Clase de ballet

La casa tenía un cartel de venta. Diego me había prestado las llaves para hacerle un recorrido, sabiendo de mis preferencias por los museos de sitio, que es como yo llamaba a aquellas residencias que se encontraban en exhibición de sus últimos momentos. Sus tías patronas de la casa se fueron a vivir a un departamento pagado por la inmobiliaria responsable de la futura obra. Era mi momento de acudir. De toparme con una vida impropia. Y tomarla.  


Alessandra Farris era bailarina del Ballet Municipal de Lima.

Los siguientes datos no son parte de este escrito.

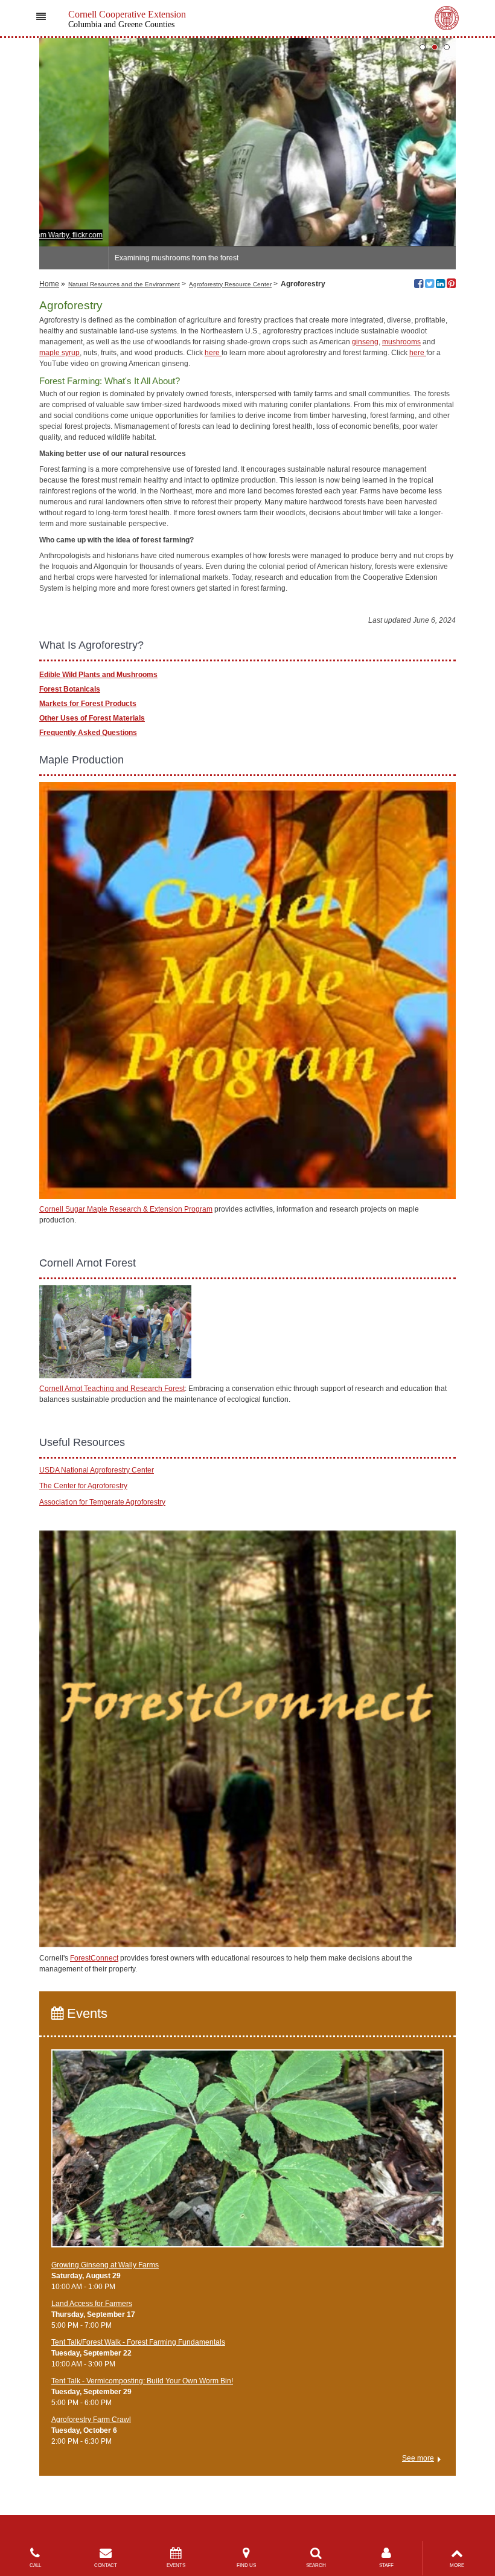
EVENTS (176, 2565)
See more (418, 2458)
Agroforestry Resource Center (230, 284)
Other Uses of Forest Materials (92, 718)
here (213, 352)
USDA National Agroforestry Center (96, 1470)
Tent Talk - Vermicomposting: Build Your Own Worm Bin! (142, 2381)
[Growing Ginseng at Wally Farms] (247, 2154)
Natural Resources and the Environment (124, 284)
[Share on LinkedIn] (440, 285)
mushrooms (401, 342)
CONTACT (105, 2565)
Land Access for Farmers (91, 2303)
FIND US (246, 2565)
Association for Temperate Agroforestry (102, 1502)
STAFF (386, 2565)
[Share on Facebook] (418, 285)
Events (85, 2013)
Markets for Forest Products (87, 703)
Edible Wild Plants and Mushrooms (98, 674)
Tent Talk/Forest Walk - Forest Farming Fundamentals (138, 2342)
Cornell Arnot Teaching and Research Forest (112, 1388)
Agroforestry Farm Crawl (91, 2419)
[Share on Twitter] (429, 285)
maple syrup (59, 352)
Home (49, 284)
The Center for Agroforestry (83, 1486)
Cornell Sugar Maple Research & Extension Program (125, 1209)
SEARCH (316, 2565)
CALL (35, 2565)
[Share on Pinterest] (451, 285)
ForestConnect (94, 1958)
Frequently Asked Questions (88, 732)
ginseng (365, 342)
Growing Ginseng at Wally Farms (105, 2265)
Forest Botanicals (69, 689)
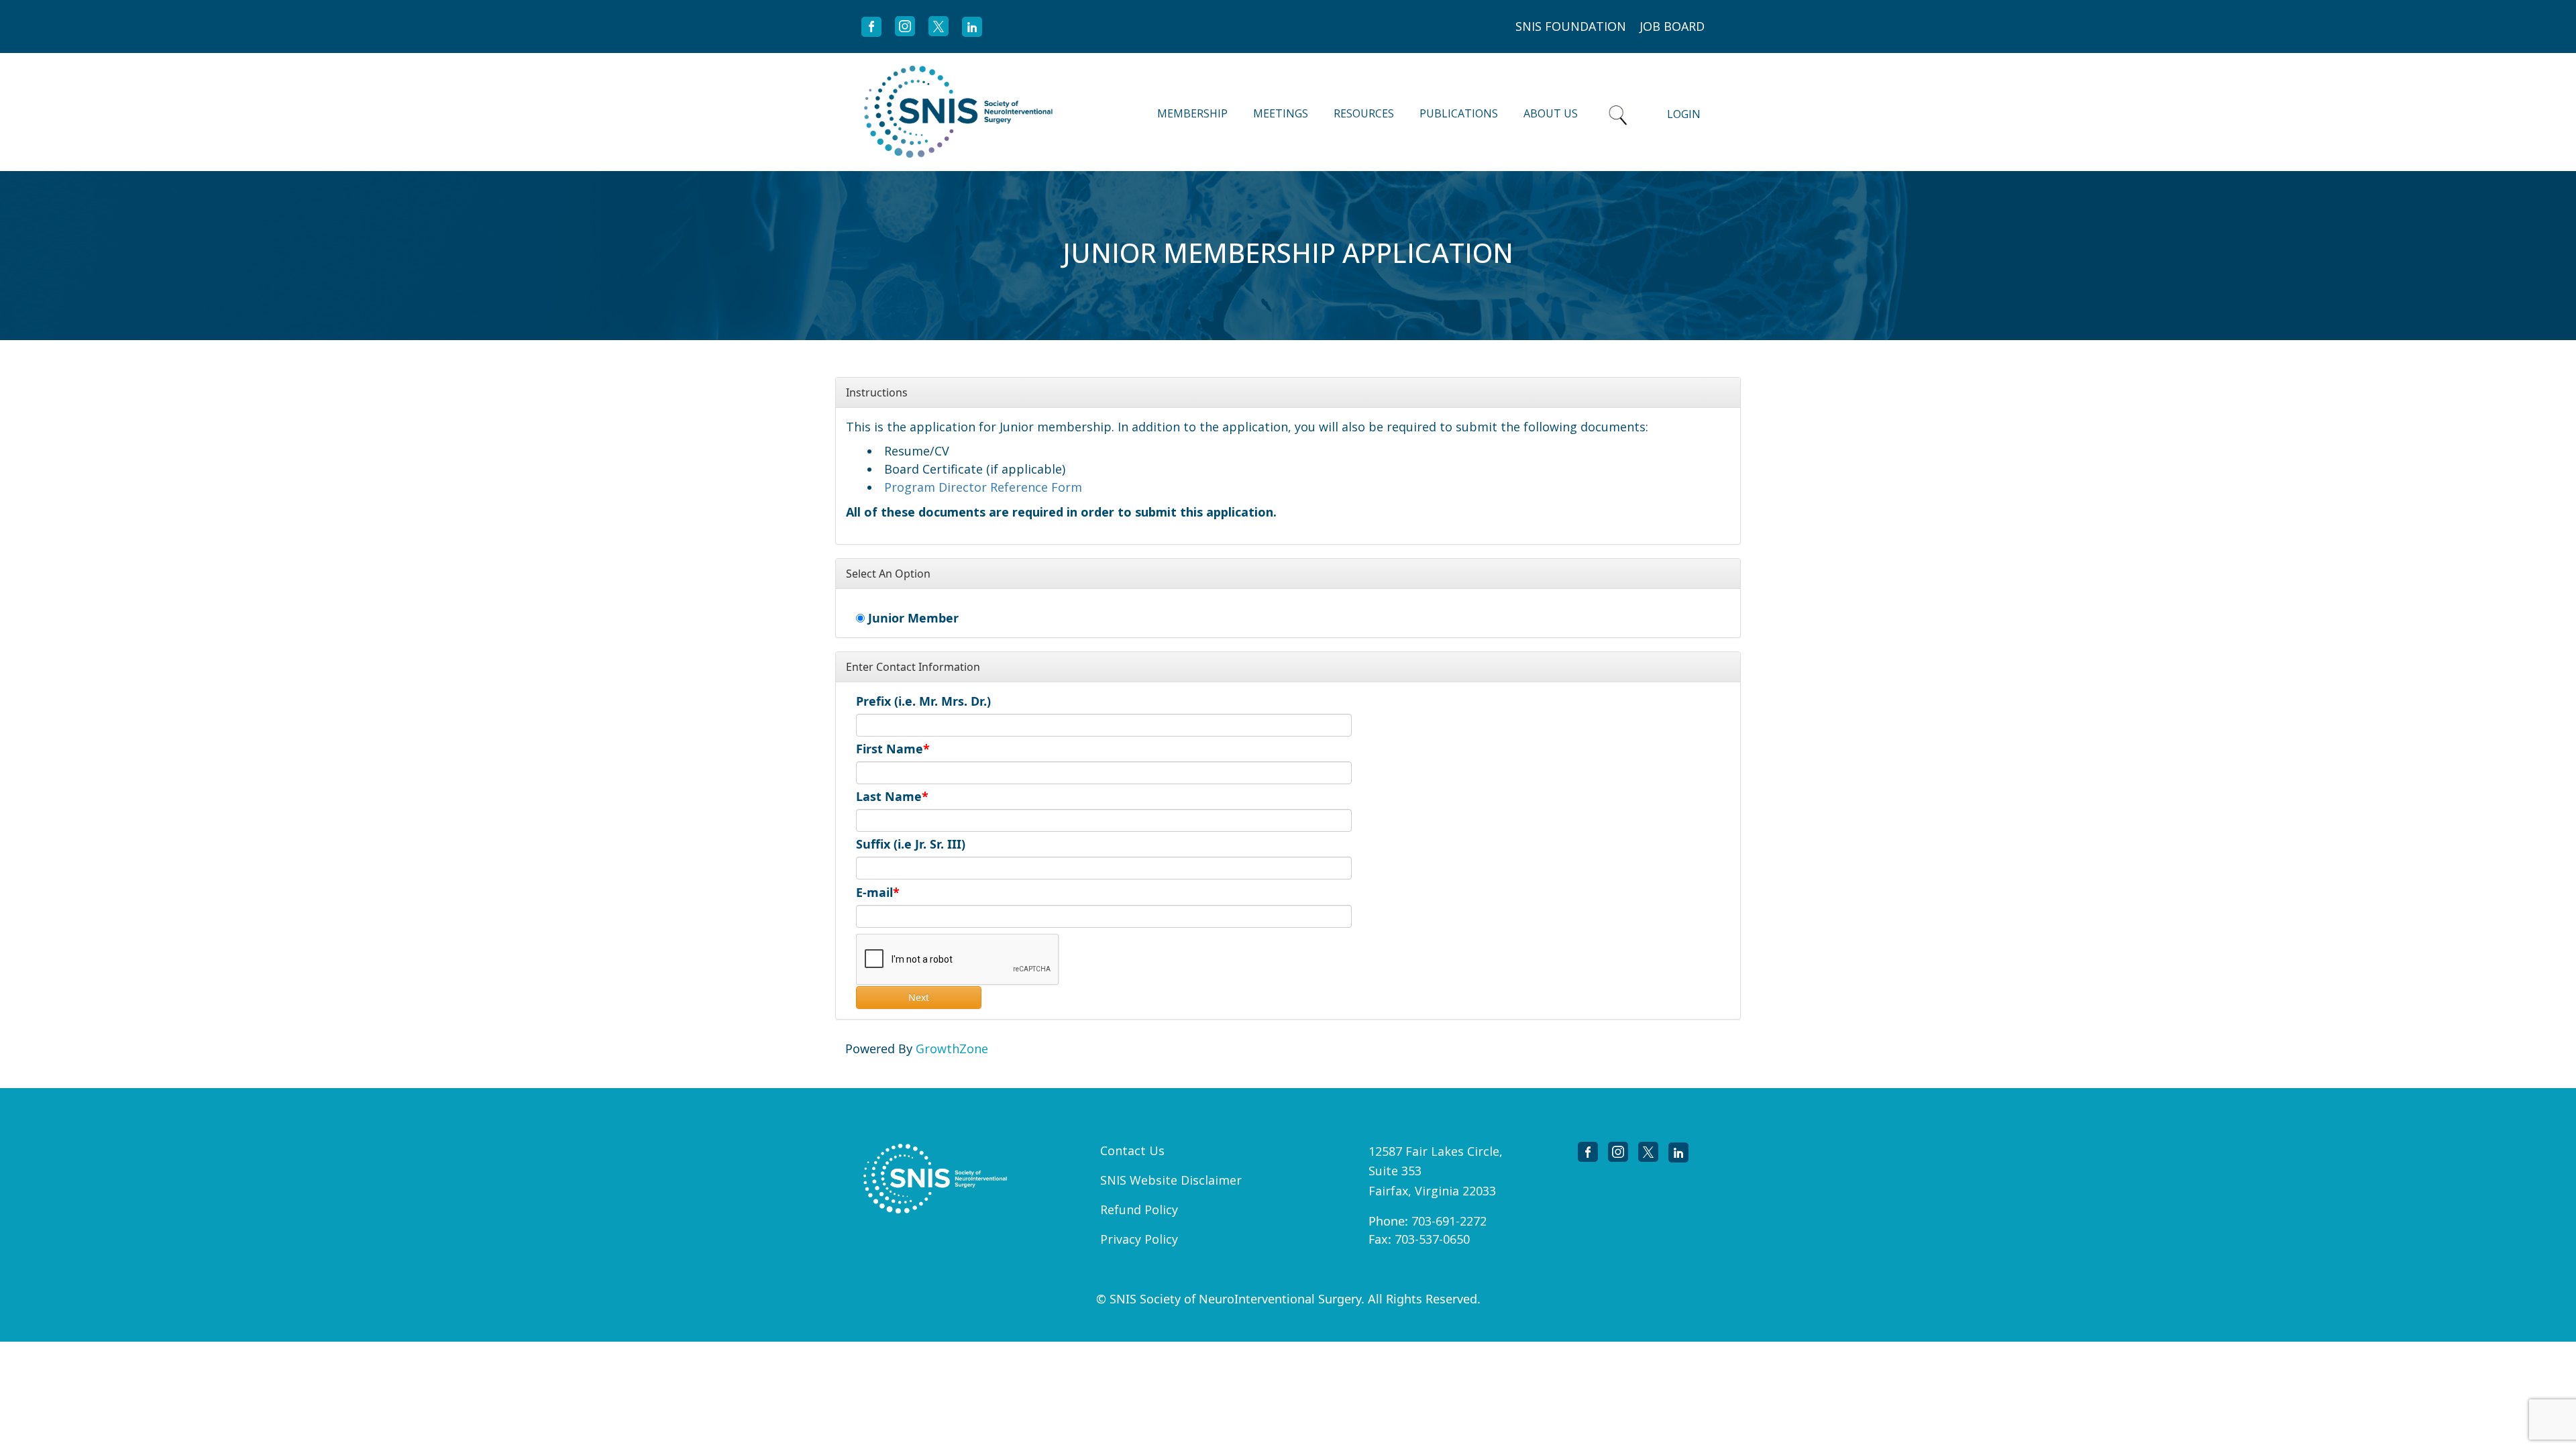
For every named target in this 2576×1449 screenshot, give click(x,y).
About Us (1550, 113)
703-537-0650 (1432, 1239)
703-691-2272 (1449, 1221)
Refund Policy (1139, 1209)
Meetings (1280, 113)
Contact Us (1132, 1150)
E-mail (874, 892)
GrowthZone (952, 1048)
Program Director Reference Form (983, 487)
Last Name (889, 796)
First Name (889, 749)
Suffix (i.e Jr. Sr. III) (910, 844)
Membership (1192, 113)
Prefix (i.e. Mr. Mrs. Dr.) (923, 701)
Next (918, 997)
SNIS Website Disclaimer (1171, 1180)
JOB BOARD (1672, 26)
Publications (1458, 113)
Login (1684, 114)
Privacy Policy (1139, 1239)
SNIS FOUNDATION (1570, 26)
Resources (1364, 113)
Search (1618, 112)
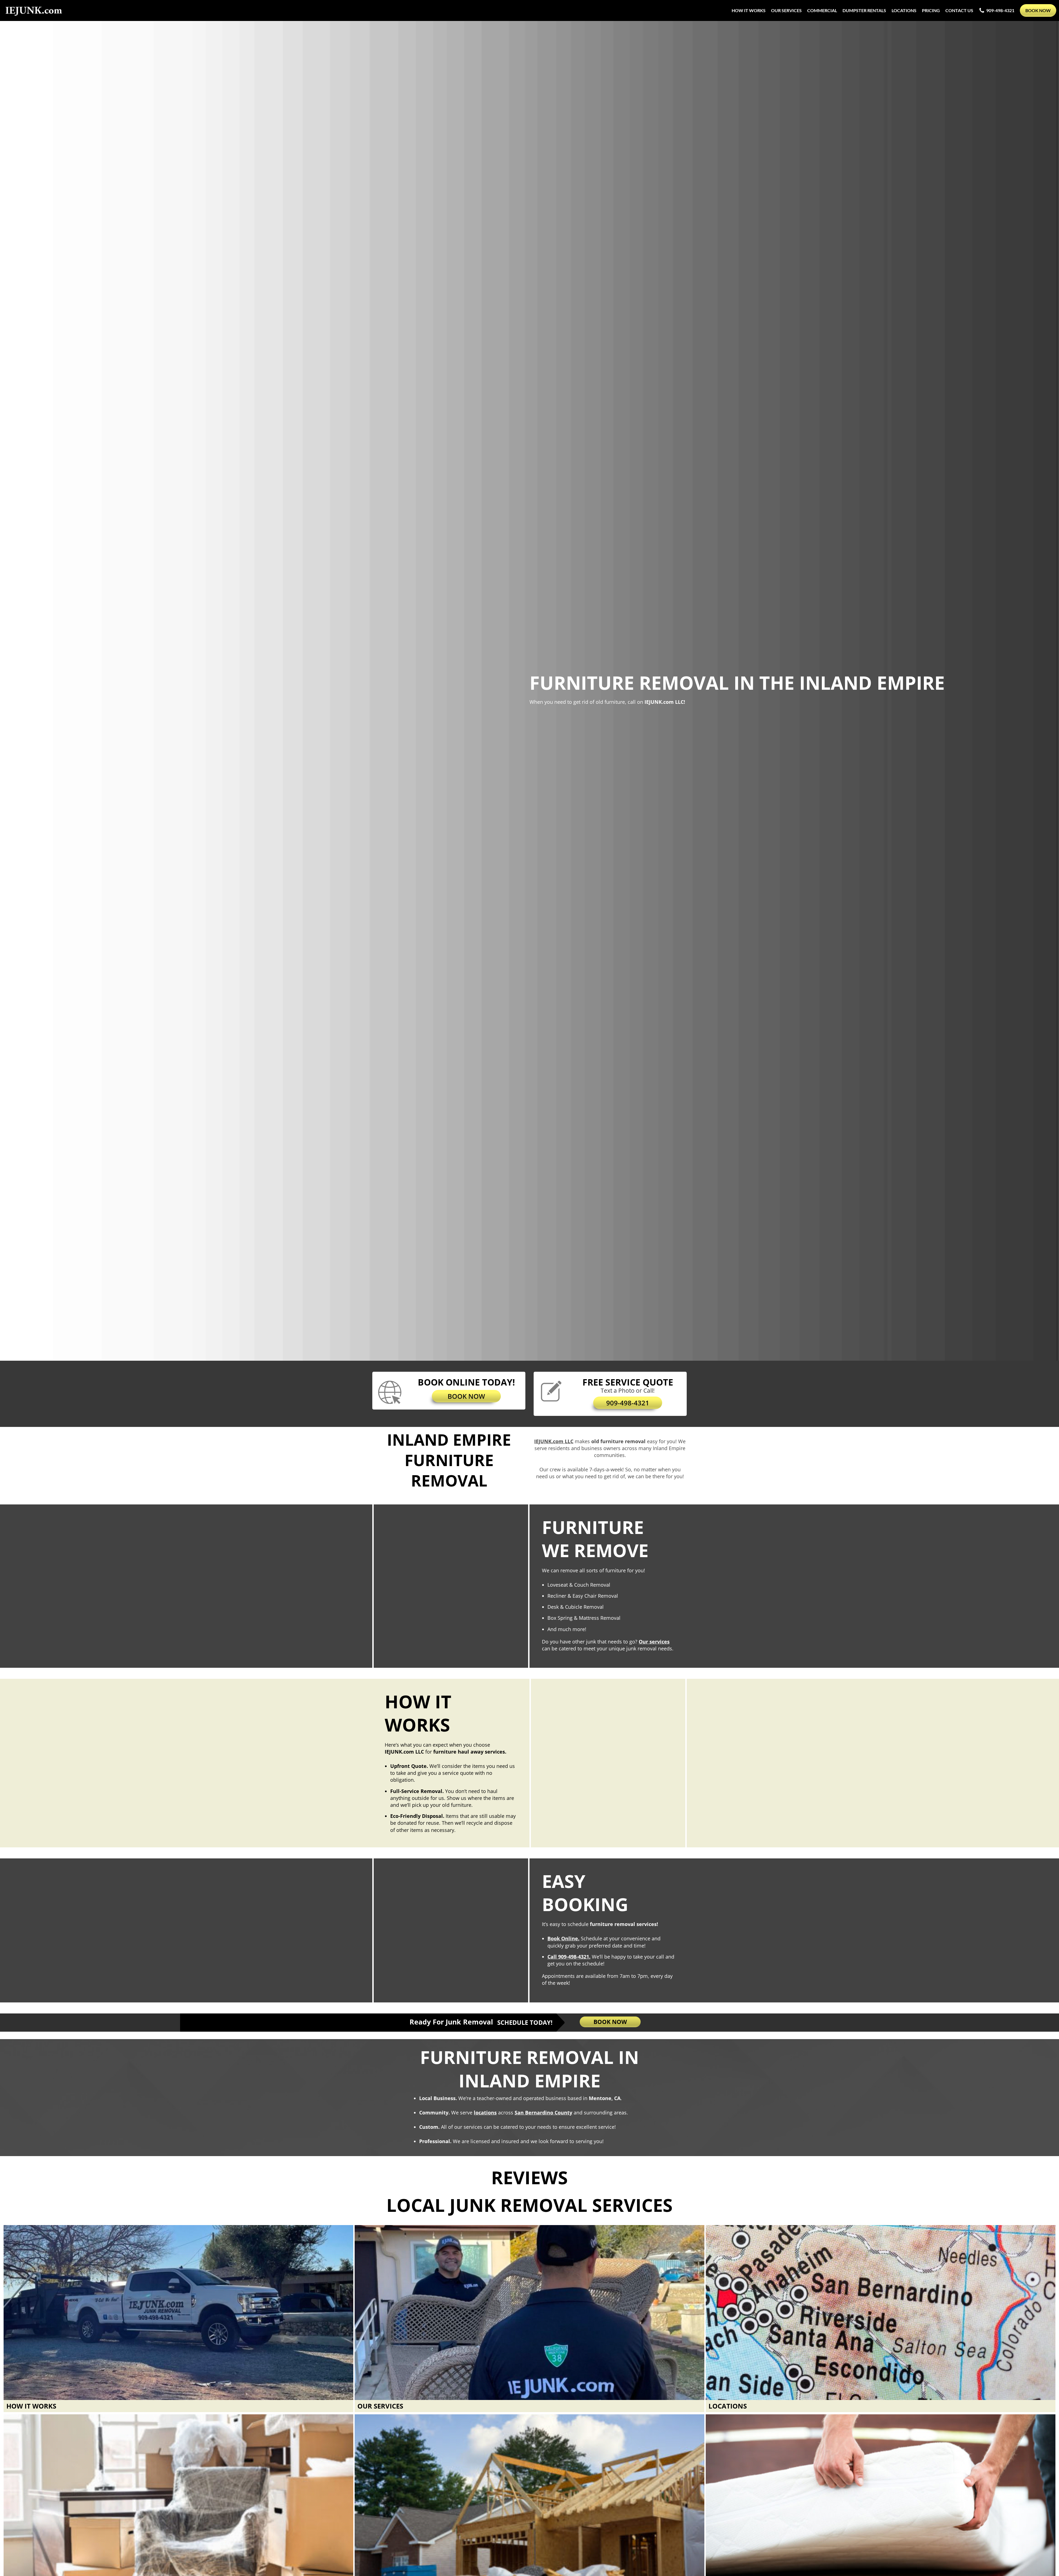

Nunca había puesto sus zapatillas de punta en un terreno tan desnivelado por la yerbamala y los trastos por doquier. Tampoco se trataba de un sacrificio en su carrera, solo había que saber pisar. 


La mudanza de la familia Urbina había dejado algunas cosas ahí, como si se ofreciesen de utilidad a otro ocupante. O para mezclarlas en la demolición, y así echar los restos que fueron parte de una esclavitud silenciosa. 




En lo que vendría a ser un dormitorio, el polvo de la pared había delineado la cabecera de una cama; a su lado, una solitaria mesa de noche; adentro del cajón, unas pastillas. ¿Con cuánto puede cargar una casa? Las vidas parecen verse cuando no están. 


Como en el jardín, plagado de árboles que languidecen entre arañas y sequedad, sin la mano que los protegía. Sin duda, ya no están ahí. Son los fantasmas de otros fantasmas.


La casa es amplia y reparte luz a todos sus confines polvorientos. Por eso, con Alessandra montamos una pieza de danza fúnebre en el último muro, para honra de todas las dichas acontecidas de un siglo a otro. El réquiem sobre una puerta derribada que trastabillaba sus talones. 



Ladrillos, maderas, hojarasca y vitrales se encontraron con ella. Y aquella luz perpetua también.